Riposte to the 23

In late October 2023, a number of well-known figures co-authored a short note on Managing AI Risks in an Era of Rapid Progress. This serves as the latest instalment in what has become something of a genre: thoughtful messages from thoughtful people communicating concern about what might go wrong with artificial intelligence. This sentence, found on the third page of this latest document, is typical of the tone and extent of what’s being expressed: "This unchecked AI advancement could culminate in a large-scale loss of life and the biosphere, and the marginalization or even extinction of humanity."

A couple interesting trends in the discussion around AI are evident in this high-level treatment:

  • There is a belief that AIs are positioned to be expert operators in essentially human matters. Early in the document the authors state that "companies are engaged in a race to create generalist AI systems that match or exceed human abilities in most cognitive work".

  • The notion that AIs are going to become "systems that can plan, act in the world, and pursue goals" – so, in a word (and one which comes up a number of times in the document) will be "autonomous" – looms large in anxiety about the fairly short-term future of this technology.

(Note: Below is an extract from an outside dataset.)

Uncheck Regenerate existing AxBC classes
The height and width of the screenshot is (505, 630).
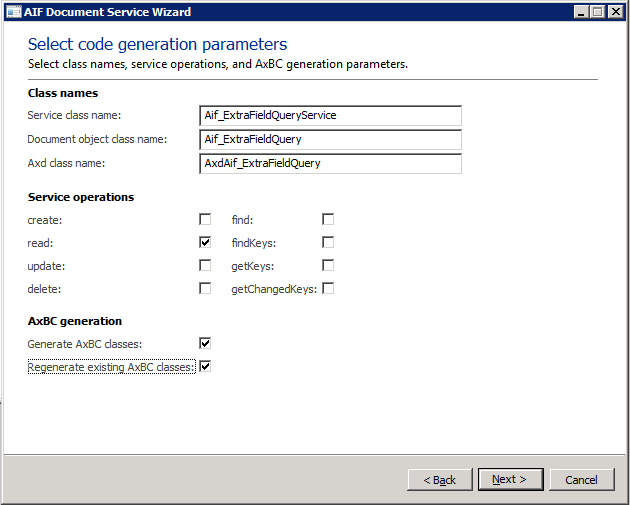pyautogui.click(x=205, y=367)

There are some points worth picking apart here. For starters, what exactly counts as "cognitive work" isn’t really specified. But we can get a pretty good idea that what the authors must mean are things like making scientific discoveries, concocting complicated plans, persuading people to do things, and generally the types of activities that for humans involve hard thinking informed by deep domain-specific knowledge. It’s interesting that the authors suggest that the category of things that AIs will do well will include "most" of the "cognitive work" humans do, since most humans probably spend most of their time dealing with things like solving mundane problems (tying your shoes on a train platform) and making simple plans (getting across the road without being hit by a car).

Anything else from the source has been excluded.